━━━ DATA SUPPLIED

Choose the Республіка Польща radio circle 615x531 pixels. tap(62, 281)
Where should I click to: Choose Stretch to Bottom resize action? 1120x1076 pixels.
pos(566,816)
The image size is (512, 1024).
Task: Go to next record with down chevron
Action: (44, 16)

━━━━━━

== WHAT THE EXERCISE ASKS ==
Using the records above, write out exactly the lines from the one containing "Where should I" through the last, and add nothing.

== PROBLEM SOLUTION ==
Where should I click to: Choose Stretch to Bottom resize action? 1120x1076 pixels.
pos(566,816)
The image size is (512, 1024).
Task: Go to next record with down chevron
Action: (44, 16)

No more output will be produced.